Author ClayM Posted November 4, 2009 Author Posted November 4, 2009 Hey Printer, thanks for the story. Good luck to you too! Well, i have to say this is strange. After my last post a few days ago, just tonight she came over and watched a movie with me. She was showing a lot of affection and as i was letting her go home, she was balling. What does this mean?
tryagaintoday Posted November 4, 2009 Posted November 4, 2009 very very similiar to my situation 2 mths back. i am a musician as well. she left for her 33 year old co-worker that she was having an ea for some time. yesterday, i could have type some brave words to you. but not today. i'm real ****ed. i wish i could type something to help you or what not, but i can't. i need help myself as well. i need to help myself as well. you do too...take care.

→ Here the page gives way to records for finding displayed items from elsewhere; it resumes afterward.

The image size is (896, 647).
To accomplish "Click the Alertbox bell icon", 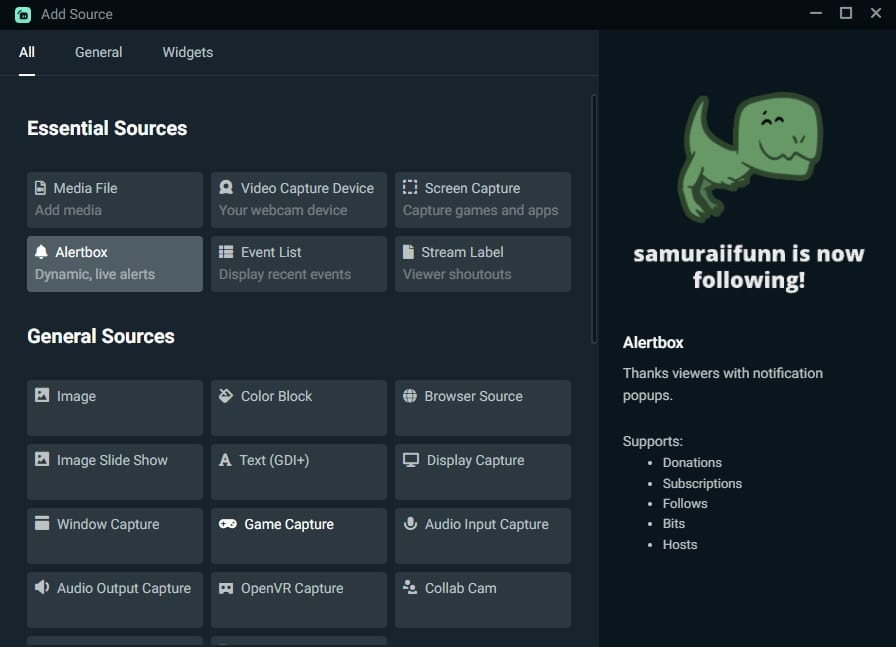I will tap(41, 251).
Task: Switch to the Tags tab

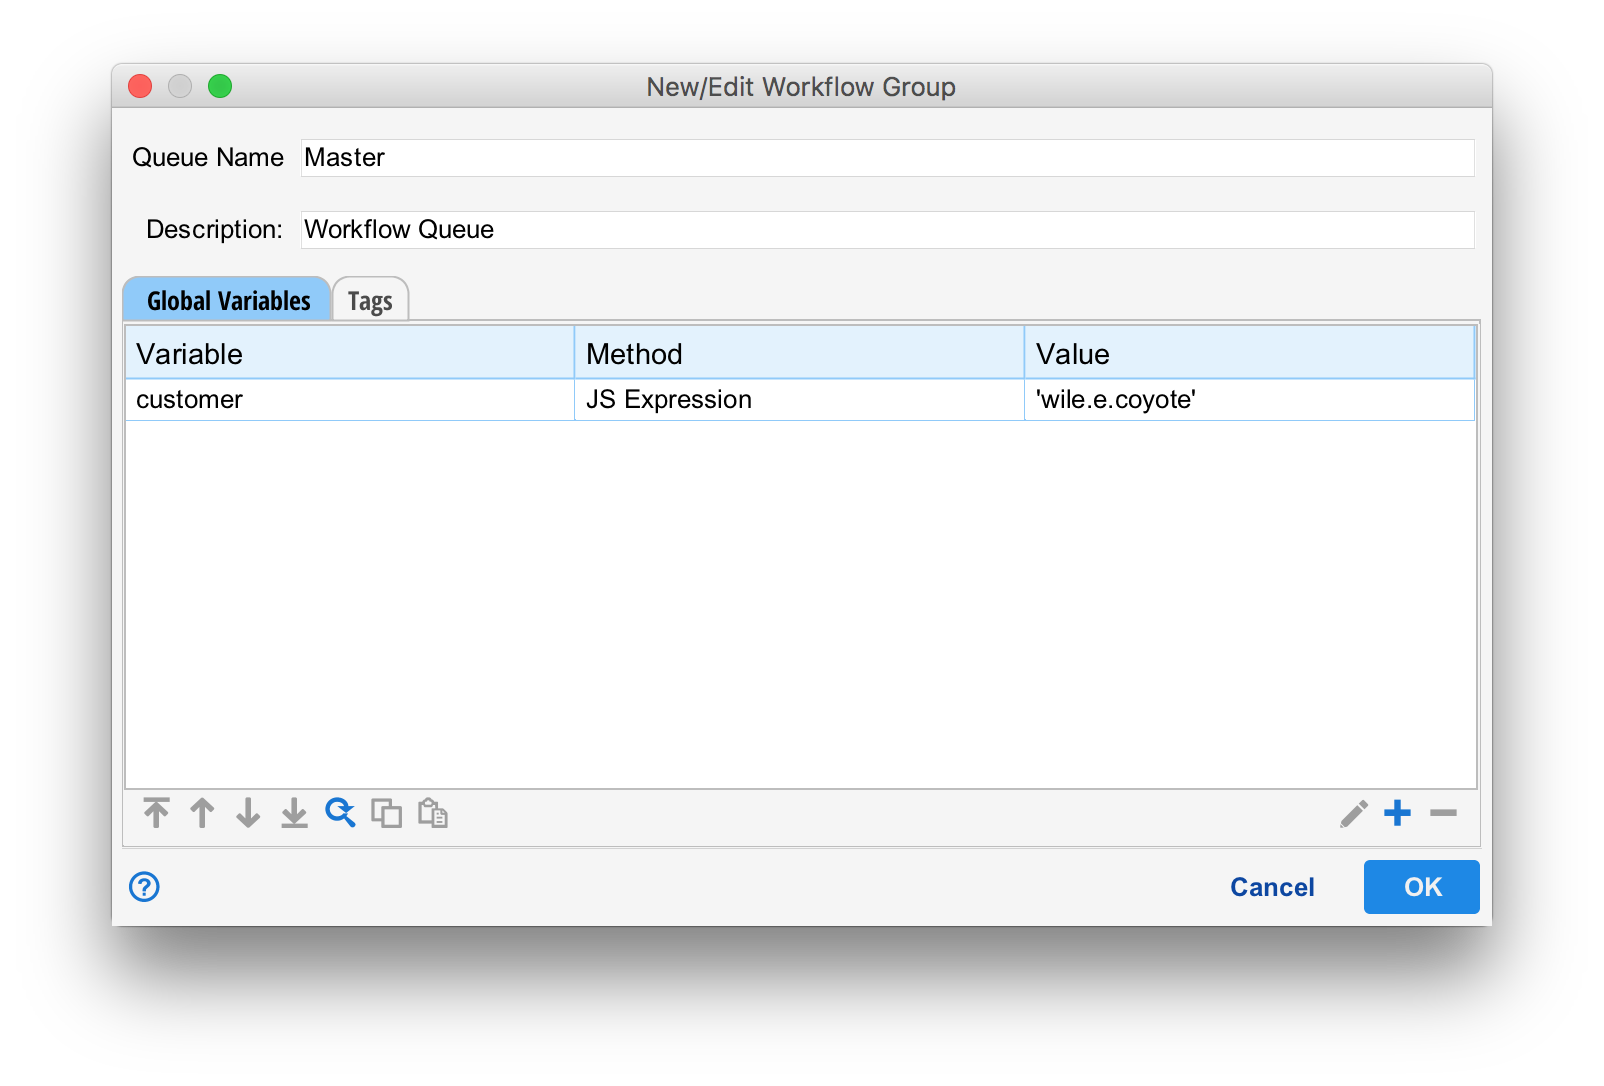Action: pos(370,299)
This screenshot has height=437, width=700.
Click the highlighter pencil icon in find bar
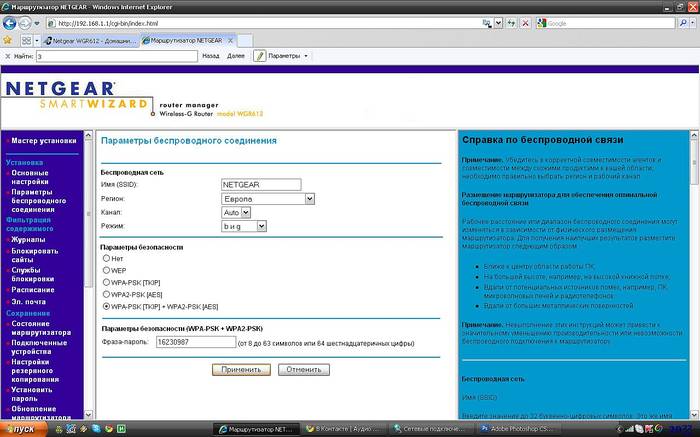[260, 56]
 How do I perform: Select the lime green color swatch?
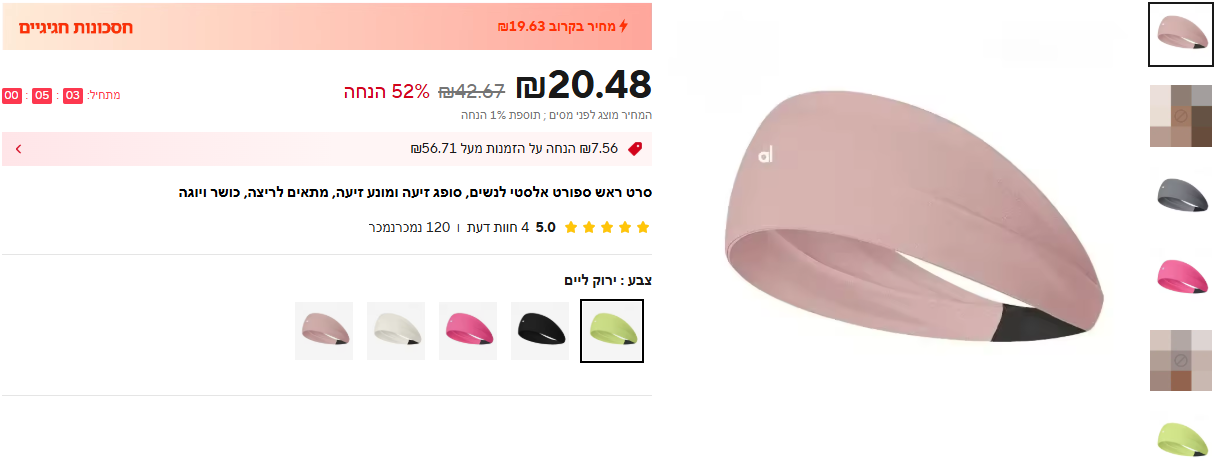coord(612,331)
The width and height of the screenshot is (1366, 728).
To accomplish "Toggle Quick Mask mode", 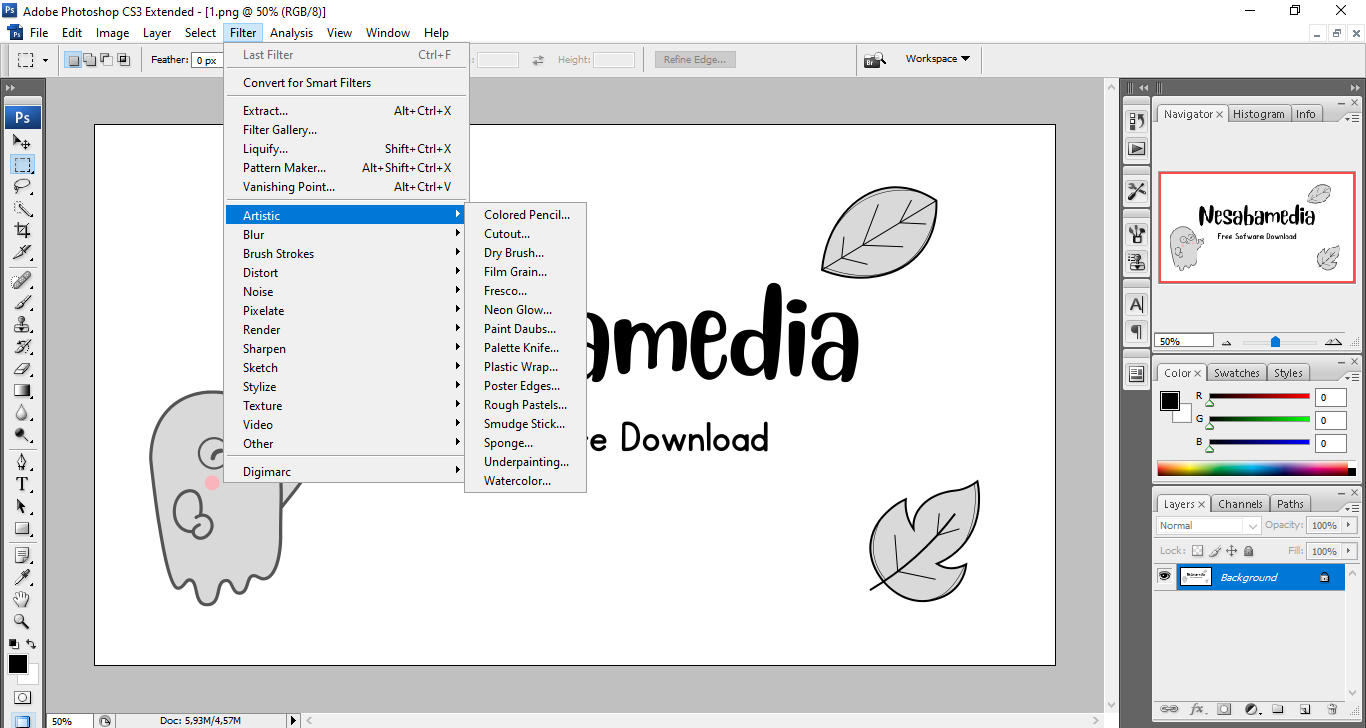I will [x=22, y=698].
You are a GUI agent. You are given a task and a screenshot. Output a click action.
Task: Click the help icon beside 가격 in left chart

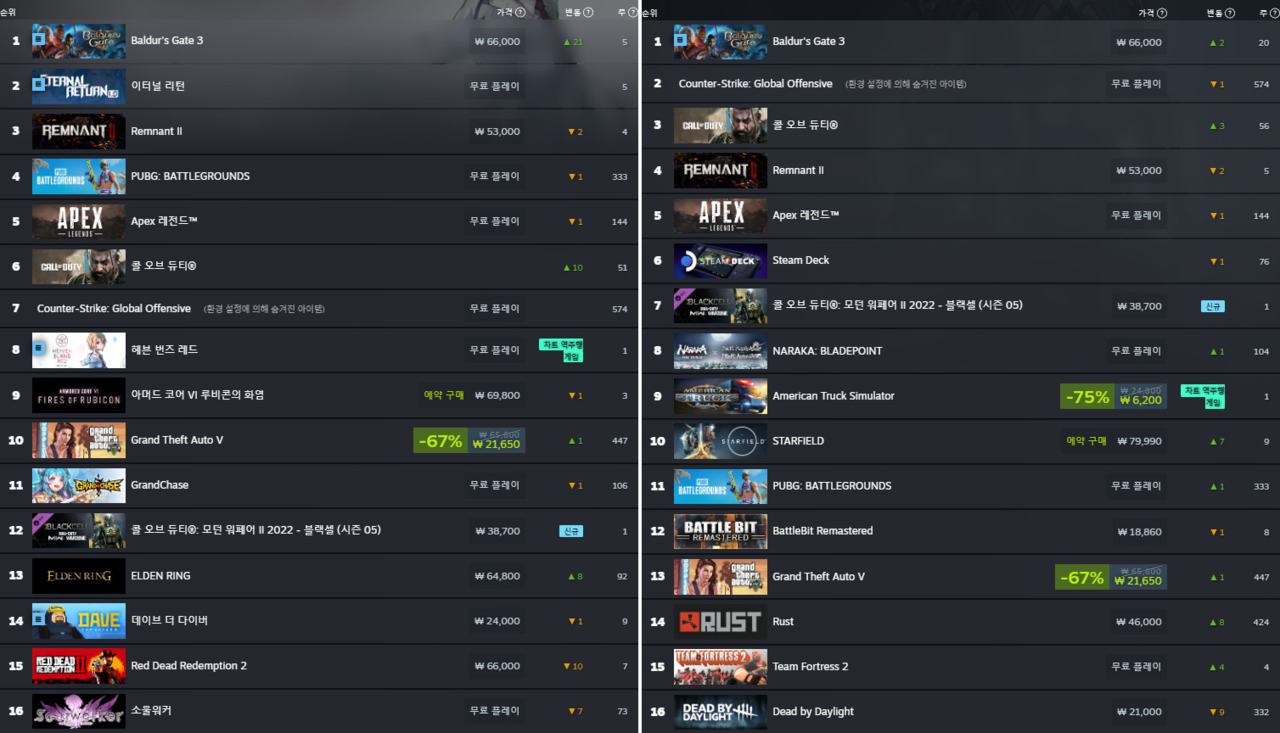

AliveAndKicking Posted November 4, 2009 Posted November 4, 2009 Aw man my heart aches for you guys... I'll spare you my backstory. Let it suffice to say that I've recently gone through similar circumstances. As I said- I'll spare you- just trust that I know each and every one of the feelings you're experiencing and the thoughts you are thinking VERY well. Go. Leave. Now. You deserve FAR BETTER than to be used and abused. Your dignity is FAR more valuable that any so-called "love" she can ever or will ever give to you. I'm sorry you're in such great pain right now. It is up to you to stop it and you can. LEAVE and do not look back. You know it in the that secret place inside of you. You know it in your gut. Your gut doesn't lie. Your head does and your heart? Your heart? Pfffffft that is just hormones and chemicals that make you want to mate with the female of the species. Your gut knows and therefore YOU know: It is time to go. You deserve FAR better than to played, strung along, used, and abused. Save your dignity because SHE will not. She will not spare one iota of your dignity. She will use up every ounce of decency in you while she looks you in the eyes, lies through her teeth, and later lays down with some other guy. Gather your things and leave and don't look back. There are lliterally millions of amazing partners out there for you that will treat you like a king and worship the ground you walk on. And you'll treat her the same way. No one will cheat, no one will lie, and you will feed each others strengths and build one anothers dignity. You will enhance each others worlds not detract from each other. You will grow together rather than apart. Know this: Love does not lie, cheat, and abuse. Get out, spare yourself further pain and indignity. Suck it up, face your pain and fear, and move forward alone. You'll get through it. There will be HUGE pain but through it you will grow. Don't waste another moment of your life on someone who does not respect you, honor you, and enhance the world you live it. Leave now and do not look back. I now return you to your regulary scheduled heartache... *click*
Author ClayM Posted November 4, 2009 Author Posted November 4, 2009 wow...inspiring. Im just saving my money right now. Then im out.